研究課題
基盤研究(C)
本研究は、日本沿岸にストランディングするクジラ、イルカの死因に関連するリスクファクター評価をめざす。本研究では実質的なリスク評価が非常に難しいとされる環境汚染物質(PCBs、DDTs、ダイオキシンなど)の生物濃縮によるリスク評価に焦点をあてる。平成25年は長崎県周辺にストランディングしたスナメリ25頭について、日和見感染症である「寄生虫感染症」との相関性を検証した。さらに2013年4月26日に鹿児島県南さつま市で発生したスジイルカ53頭の大量座礁に対応し、死亡個体29頭中28頭について国立科学博物館、愛媛大学で冷凍保存後、6月・9月にそれぞれ国内複数研究機関から研究者が参加し体制的な調査を実施した。これほどの規模の死亡個体ほぼ全頭を詳細に調査した例は国内では過去になく、本種の生物学、病理学、さらには汚染実態を解明する上では大変貴重な標本となった。さらに、オウギハクジラ、カマイルカ、ハナゴンドウ、カズハゴンドウなど多くのストランディングにも対応し、病理学データならびに解析検体数を増やした。汚染解析資料は愛媛大学es-BANKにアーカイブ資料として冷凍保存された。ストランディング情報ならびに個体情報は国立科学博物館のストランディングデータベース(http://svrsh1.kahaku.go.jp/marmam/)として公開している。スジイルカについてはすべての病理データをまとめ、汚染レベルとの比較・検討を実施した。その結果、両者に優位な相関性は認められなかったものの、臭素系難燃剤のレベルは優位な濃度上昇が認められ、使用量に伴う生態系汚染の進行をうかがわせる結果となった。
2: おおむね順調に進展している
平成25年度は、単独ストランディング個体の対応とともに、スジイルカの大量座礁という非常に珍しいイベントが起きたが、死亡個体のほぼ全て(28/29頭)を回収し、冷凍保存後体制的な調査を実施し、多くの研究機関ならびに研究者の試料として活用することができた。予定外であったが、スジイルカの大量座礁をこのように調査した例は記録としては国内初であり本研究課題の汚染実態の解明にも大きなデータ蓄積となった。カズハゴンドウについても、研究協力を組んでいる愛媛大学のチームが論文化に成功し、業績を上げる結果となった。その他の種についてもデータ蓄積ならびに解析を実施しており、全体として順調に進んでいる。

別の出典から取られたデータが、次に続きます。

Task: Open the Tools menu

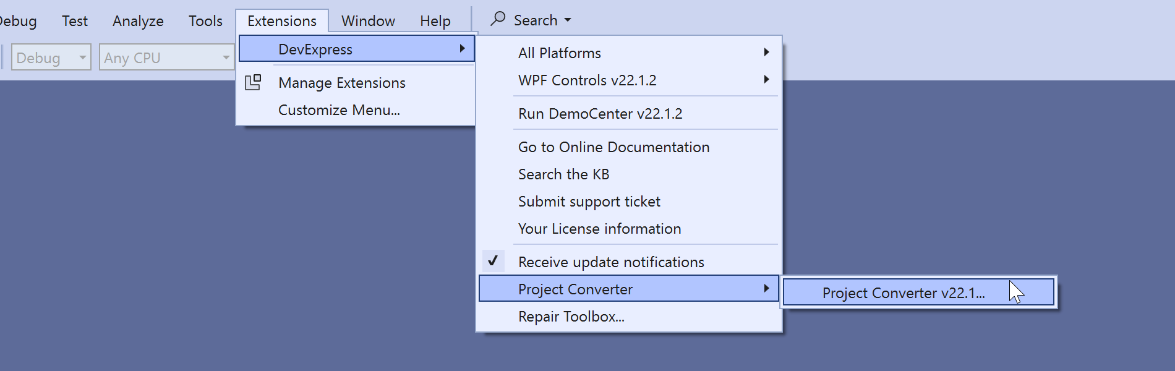Action: pyautogui.click(x=205, y=21)
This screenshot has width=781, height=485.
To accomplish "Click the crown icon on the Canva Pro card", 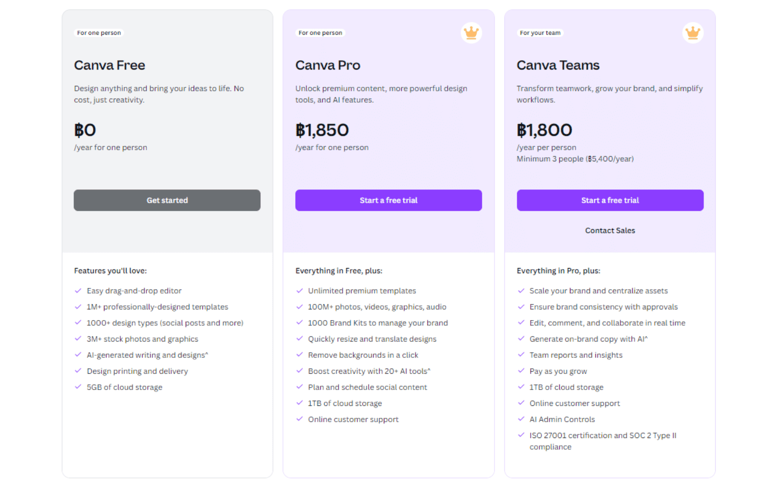I will tap(471, 33).
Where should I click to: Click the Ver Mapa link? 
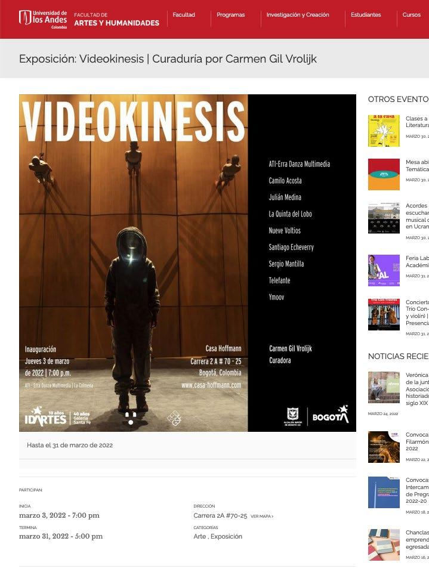click(x=262, y=517)
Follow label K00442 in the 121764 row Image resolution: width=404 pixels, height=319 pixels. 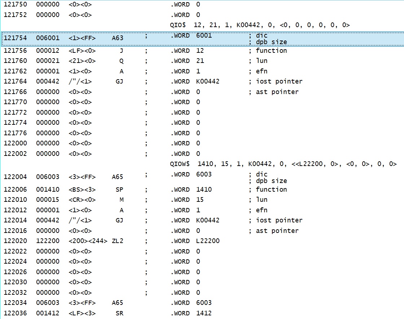(208, 81)
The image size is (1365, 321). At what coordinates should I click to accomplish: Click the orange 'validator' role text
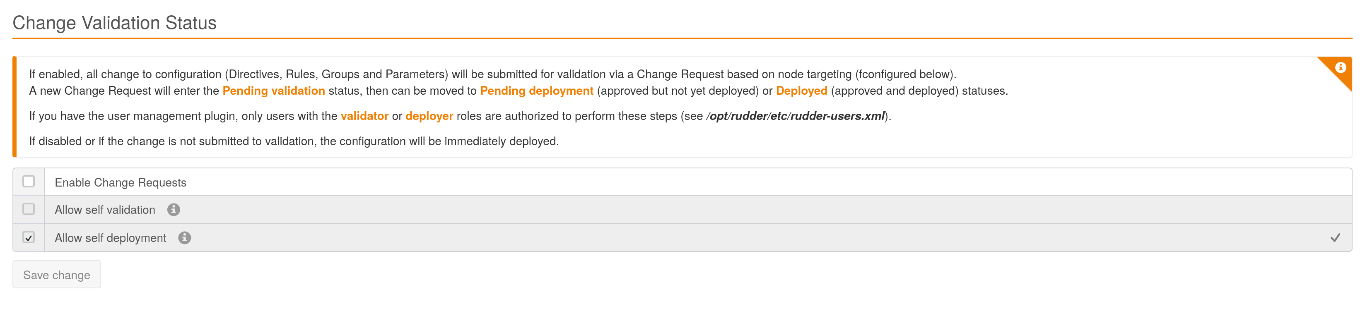click(x=365, y=117)
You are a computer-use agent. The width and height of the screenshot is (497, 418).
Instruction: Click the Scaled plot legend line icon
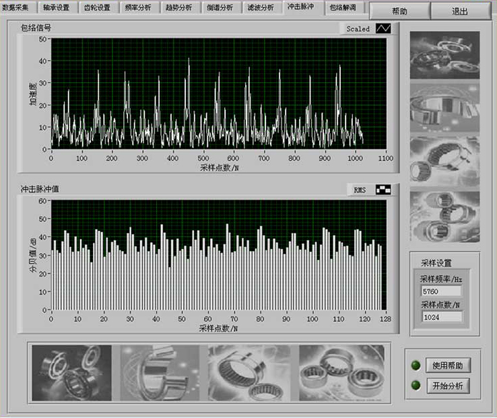point(383,29)
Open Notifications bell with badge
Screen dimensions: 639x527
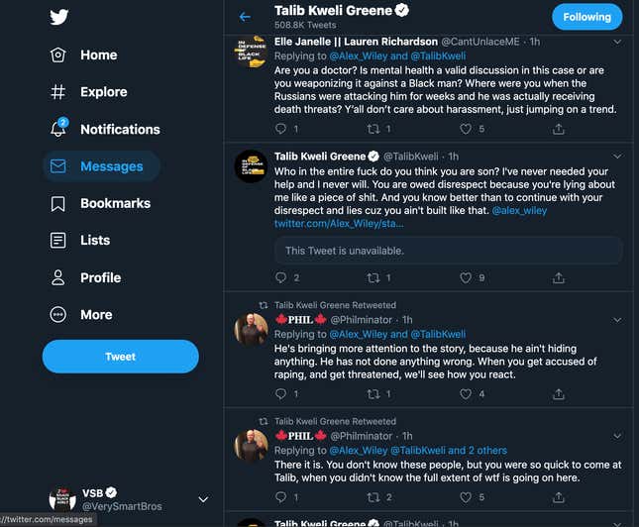click(x=58, y=128)
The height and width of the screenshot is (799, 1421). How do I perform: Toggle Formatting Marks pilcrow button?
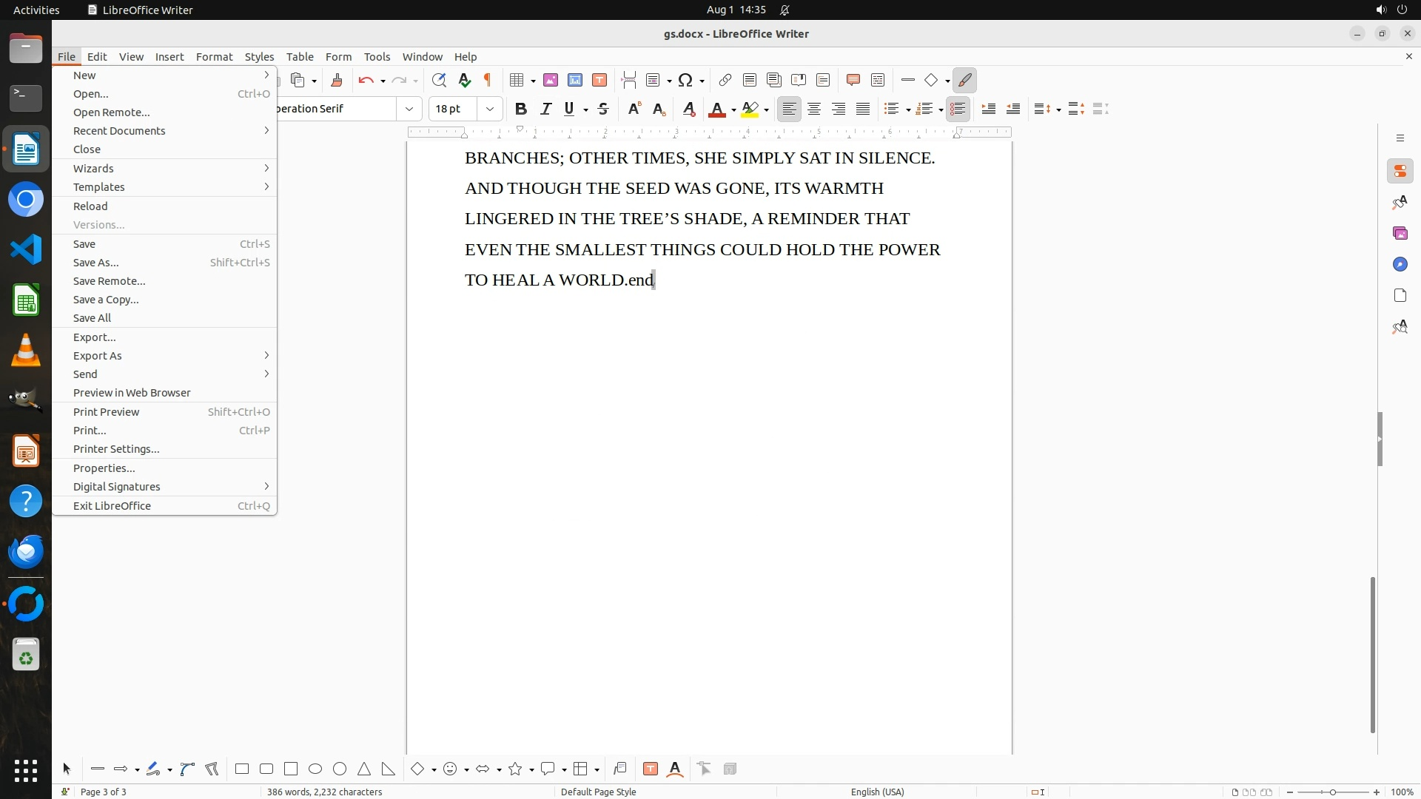(488, 80)
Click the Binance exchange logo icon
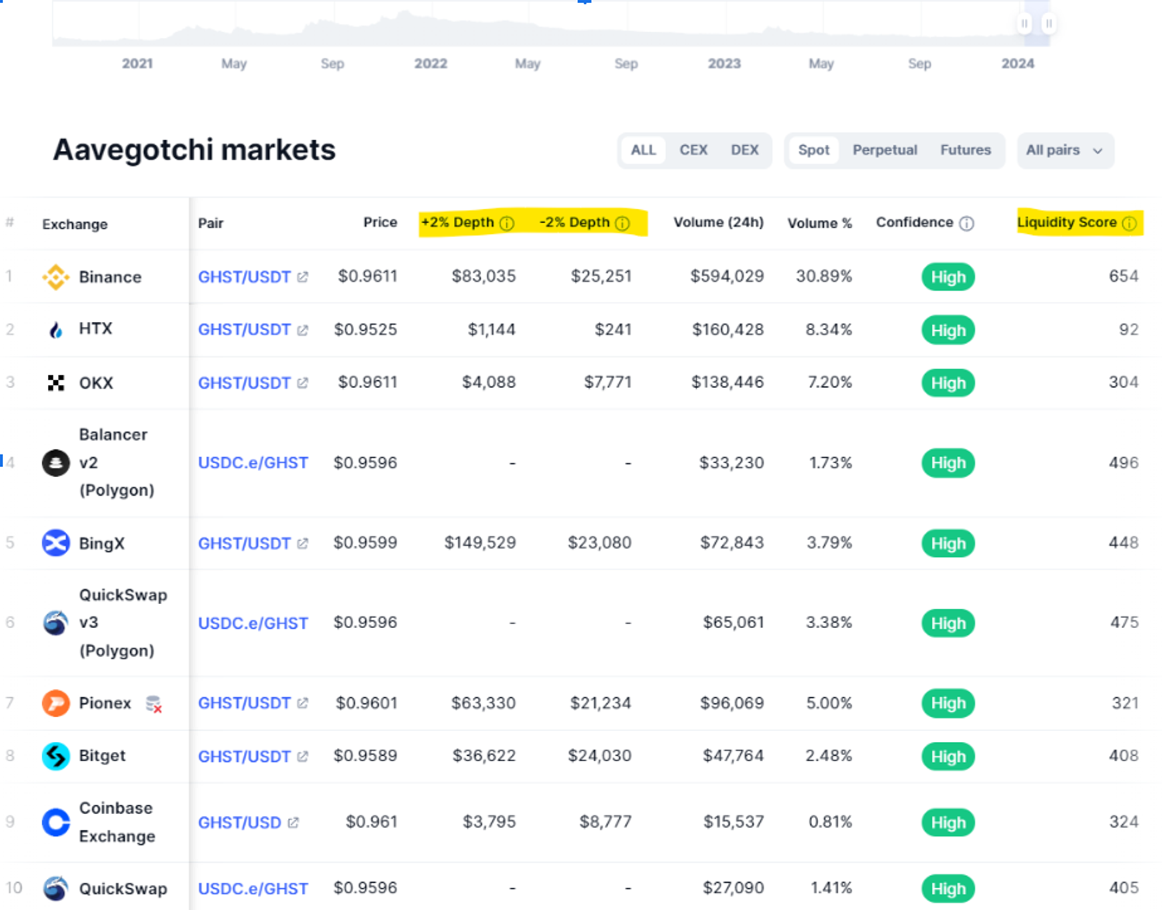 click(x=55, y=276)
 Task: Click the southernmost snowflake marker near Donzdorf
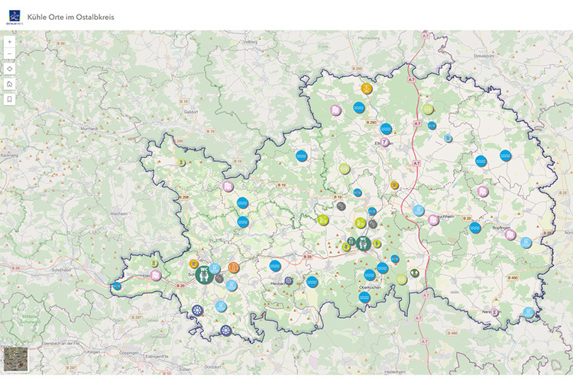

平成25年度に引き続き、国内のストランディングイベントに対応し、試料収集ならびにデータ蓄積に勤しみ、一般市民への広報活動も行う。今年度はストランディング個体の脳内への汚染蓄積影響を愛媛大学チームと共に解析、検討が可能であるため、そちらにも力を入れる。さらには個体の年齢・性別による蓄積パターンとの比較、種差、地域差なども視野にいれながら、より詳細な解析を実施する。さらに、ハロゲン化代替難燃剤やPFRsなどのPOPs候補物質の分析法を検討し、新規環境汚染物質による汚染実態を病理学データと付き合わせて解明する。
消耗品の支出を抑えることができたので、次年度へ繰り越す。次年度では、消耗品ならびにその他の項目で使用する予定。